SPECIALE Sottoprodotti, “Mps” & “End of waste”

Introduzione ed ultime novità

A cura di Vincenzo Dragani e della Redazione Reteambiente

Segnaliamo il nuovo Seminario di Formazione sui Rifiuti di EdaPro, la società di servizi di Edizioni Ambiente

 

Terre e rocce da scavo tra sottoprodotti e rifiuti

Novità: le linee guida SNPA pubblicate nel sito Ispra e l’EoW fresato d’asfalto

 

che si terrà a Roma, martedì 10 dicembre 2019 (vai al programma)

INTRODUZIONE

 

Non tutti i residui di produzione sono (o restano) “rifiuti”. Infatti, alcuni di essi non acquistano mai la natura di rifiuto, altri invece la perdono all’esito di un procedimento di recupero. In particolare, fermo l'onere della prova che grava sul loro produttore, non costituiscono ai sensi della vigente normativa dei “rifiuti” e possono godere (di conseguenza) di un regime di favore per la loro gestione:

 

1) i sottoprodotti, ossia i residui originati da un processo di produzione il cui scopo primario non è la loro produzione e rispondenti alle ulteriori particolari caratteristiche previste dalla vigente normativa. Tali residui costituiscono dei “non rifiuti” fin dalla loro nascita;

 

2) i residui diventati materie prime secondarie (cd. "Mps") o materiali "End of waste", ossia i residui che hanno perso la loro qualifica di “rifiuti” dopo specifiche operazioni di recupero.

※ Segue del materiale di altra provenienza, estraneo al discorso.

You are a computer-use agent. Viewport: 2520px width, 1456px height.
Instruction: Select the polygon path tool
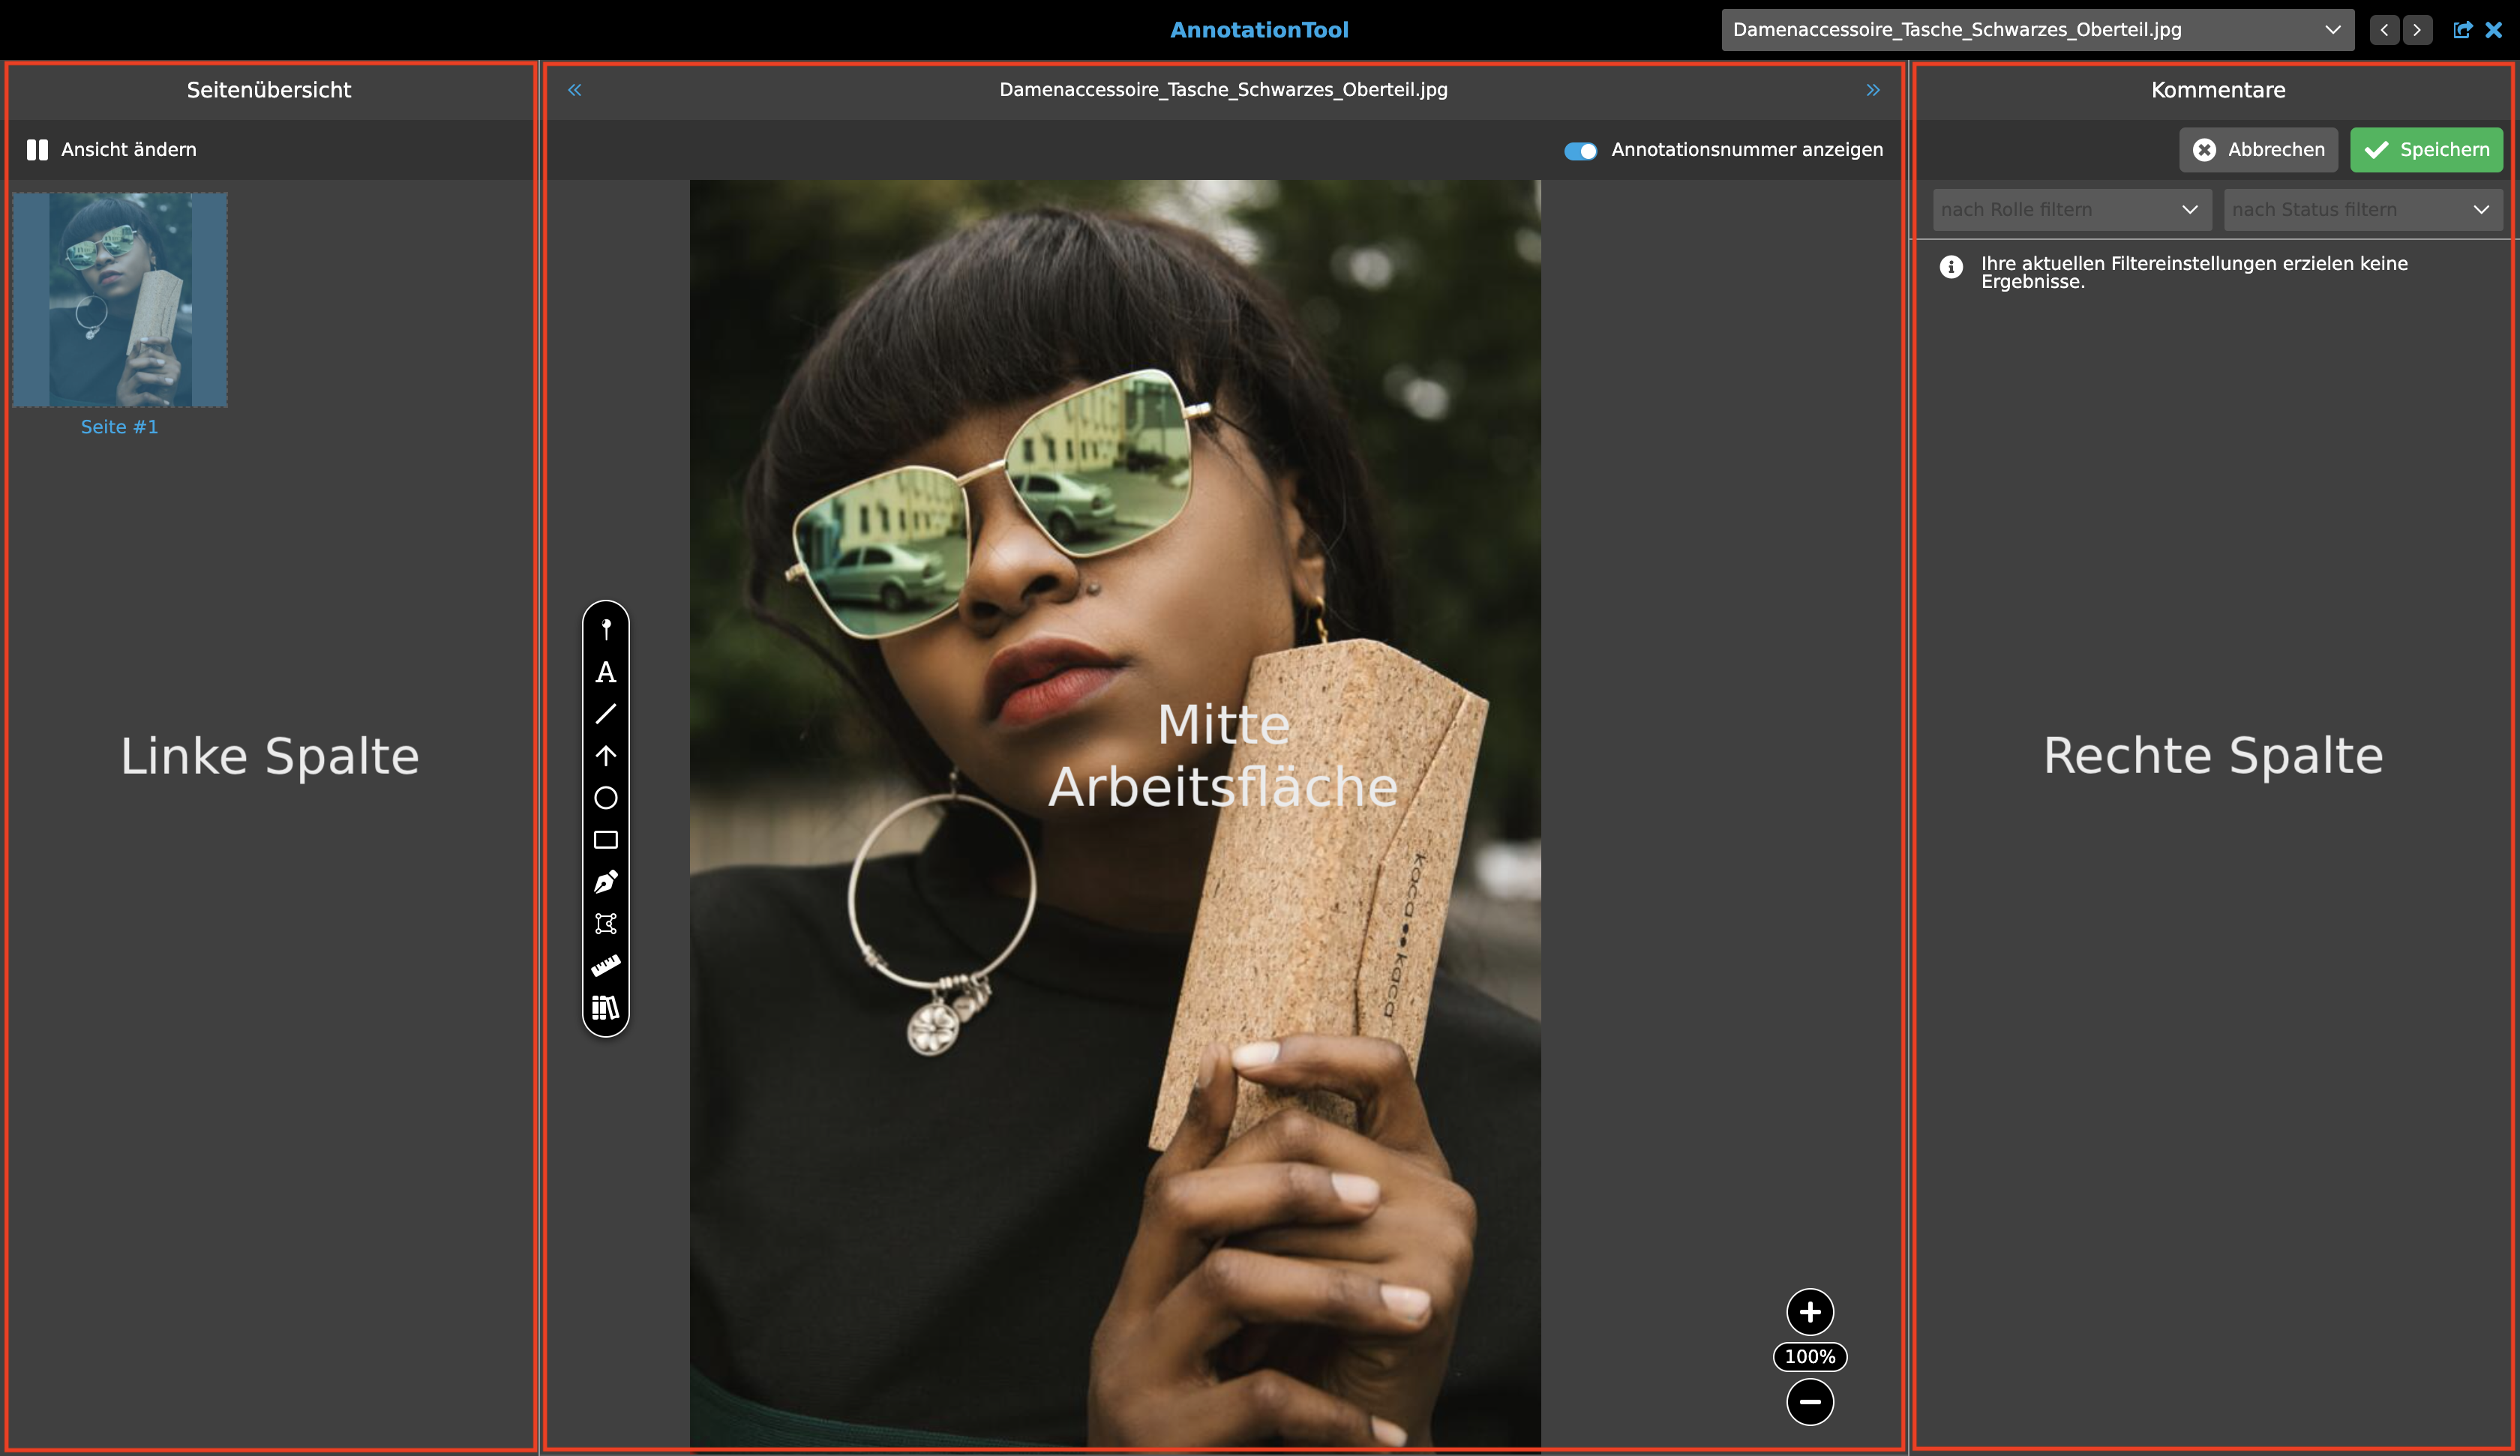point(605,924)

Le regole sul recupero dei residui sono attualmente oggetto di un'evoluzione giuridica che si sposta dalla storica disciplina relativa alla produzione delle  “materie prime secondarie” alla nuova logica di matrice comunitaria dell’“end of waste” (ossia della “cessazione della qualifica di rifiuto”).

 

Lo SPECIALE “Sottoprodotti, ‘Mps’ & ‘End of waste’” effettua una costante ricognizione sul confine tra ciò che, alla luce del diritto ambientale, è “rifiuto” e ciò che non lo è, offrendo in particolare gli strumenti per comprendere le differenze concettuali (ed i relativi riflessi operativi)  tra le diverse e citate categorie di “sottoprodotto”, “Mps” ed “End of waste”.

 

Vincenzo Dragani

 

 

ULTIME NOVITÀ

● 4 ottobre 2019:  End of Waste, sblocco in arrivo con Dl "crisi aziendali". Il MinAmbiente ha reso nota l'intesa raggiunta su un emendamento alla legge di conversione del Dl "Crisi aziendali", il quale prevederebbe che in mancanza di criteri specifici le autorizzazioni EoW saranno rilasciate/rinnovate dalle Regioni nel rispetto della direttiva 2008/98/Ce.

 

● 1 ottobre 2019: End of waste, clausola di salvezza per autorizzazioni in essere è legge. Ok definitivo del Parlamento al Ddl "Delegazione 2018" che fa salve le autorizzazioni "EoW" in essere alla data di entrata in vigore della futura disciplina di recepimento del pacchetto Ue "Economia circolare".

 

23 settembre 2019: Lombardia "salva" impianti "End of Waste" già autorizzati. Dopo le nuove norme della legge 55/2019 di conversione del Dl 32/2019 ("Sblocca Cantieri") che hanno inciso sulle autorizzazioni End of Waste, la Regione ha dato indicazioni alle Province di non intervenire sugli impianti già autorizzati ai sensi della precedente disciplina dell'articolo 184-ter in base al principio "tempus regit actum", salve diverse indicazioni statali.

 

● 9 luglio 2019: pubblicato regolamento "End of waste" per pannolini. Le nuove regole nazionali per la cessazione della qualifica di rifiuto dei prodotti assorbenti per la persona (Pap), stabilite dal Dm 62/2019, entrano in vigore il 23 luglio 2019.

 

● 25 giugno 2019: pubblicato nuovo Regolamento Ue su fertilizzanti. Dal 16/7/2022 nuove regole Ue per End of Waste e commercializzazione dei fertilizzanti.